What is asked
Turn the records, from the line containing "Where should I" through the end of the records, into a JSON list of strings with one string per line, skipping blank lines. Leave the pictures out of the answer.

--- START Records shown ---

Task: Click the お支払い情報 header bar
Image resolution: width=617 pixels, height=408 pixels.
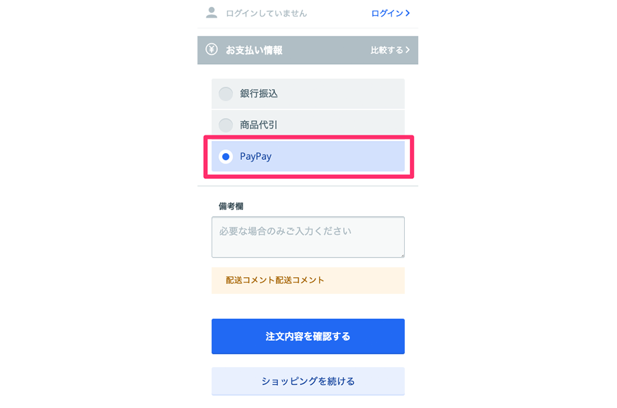Action: 308,50
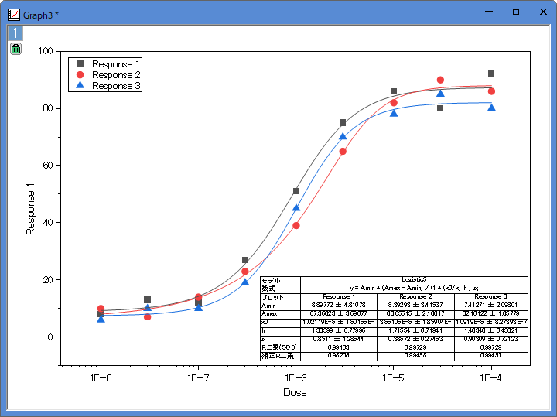Click the blue triangle symbol in legend

pos(80,86)
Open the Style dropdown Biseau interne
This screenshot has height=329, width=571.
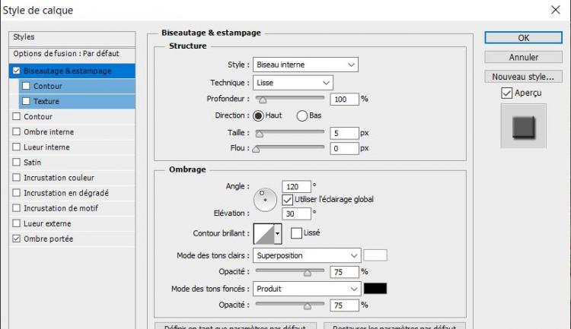(x=305, y=65)
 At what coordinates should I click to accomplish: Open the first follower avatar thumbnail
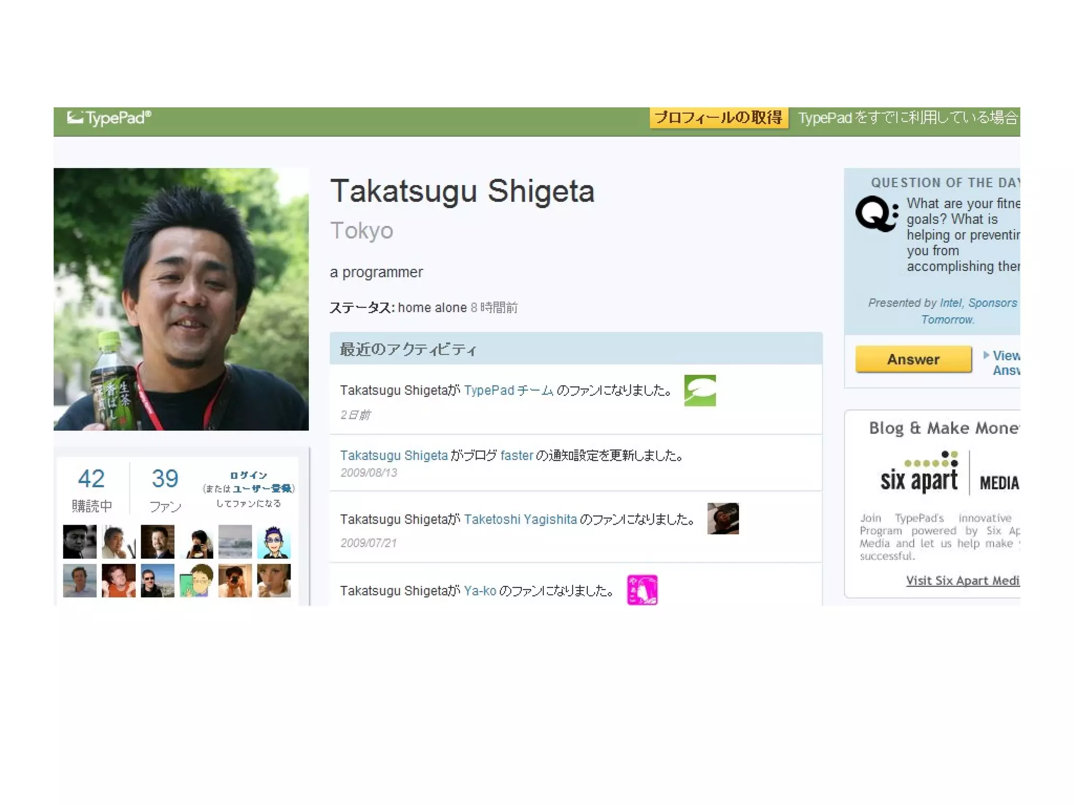pyautogui.click(x=80, y=542)
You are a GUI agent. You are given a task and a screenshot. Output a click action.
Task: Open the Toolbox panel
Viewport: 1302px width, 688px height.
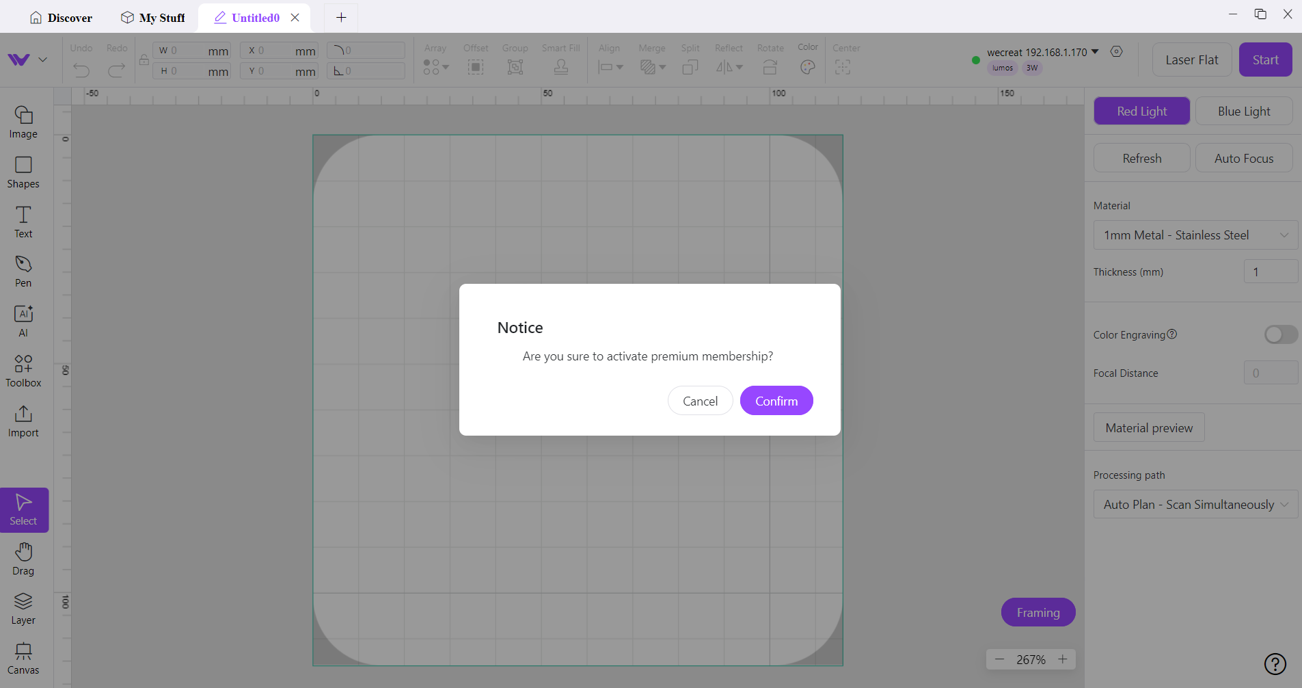coord(23,371)
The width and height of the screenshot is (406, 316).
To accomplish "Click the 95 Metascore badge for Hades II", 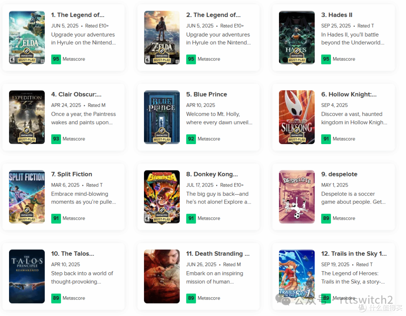I will 326,59.
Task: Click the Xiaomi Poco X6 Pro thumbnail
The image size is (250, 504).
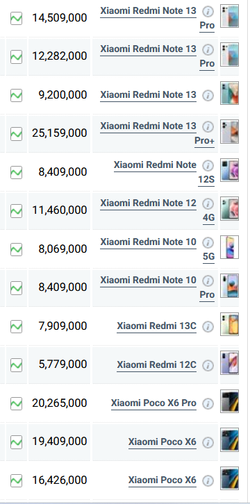Action: pos(229,401)
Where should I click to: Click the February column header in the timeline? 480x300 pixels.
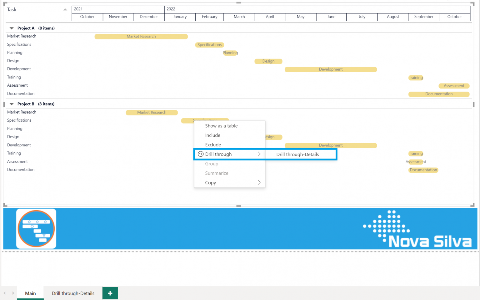[209, 17]
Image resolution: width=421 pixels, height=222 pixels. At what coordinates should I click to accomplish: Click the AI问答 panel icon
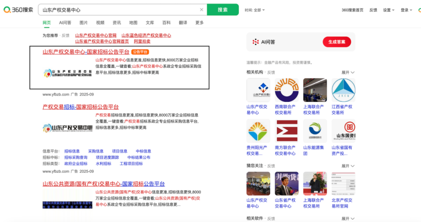point(256,42)
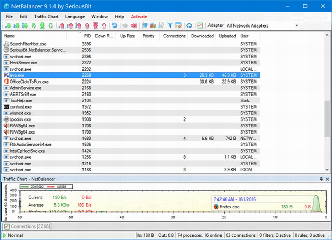Toggle auto-hide pin on Traffic Chart panel

pos(321,179)
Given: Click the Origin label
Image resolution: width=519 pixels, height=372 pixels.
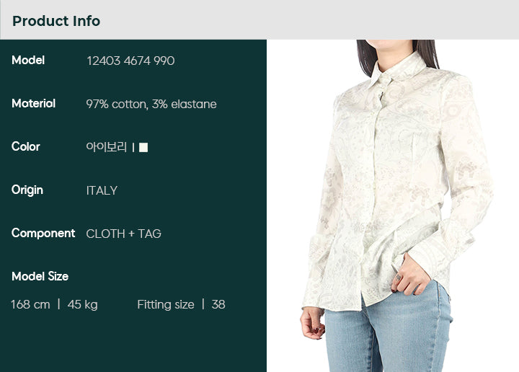Looking at the screenshot, I should point(27,190).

--- END Records shown ---

The response
[
  "Where should I click to: Click the February column header in the timeline? 480x300 pixels.",
  "[209, 17]",
  "Image resolution: width=421 pixels, height=222 pixels. At what coordinates should I click to accomplish: Click the AI问答 panel icon",
  "point(256,42)",
  "Toggle auto-hide pin on Traffic Chart panel",
  "pos(321,179)",
  "Given: Click the Origin label",
  "Image resolution: width=519 pixels, height=372 pixels.",
  "Looking at the screenshot, I should point(27,190)."
]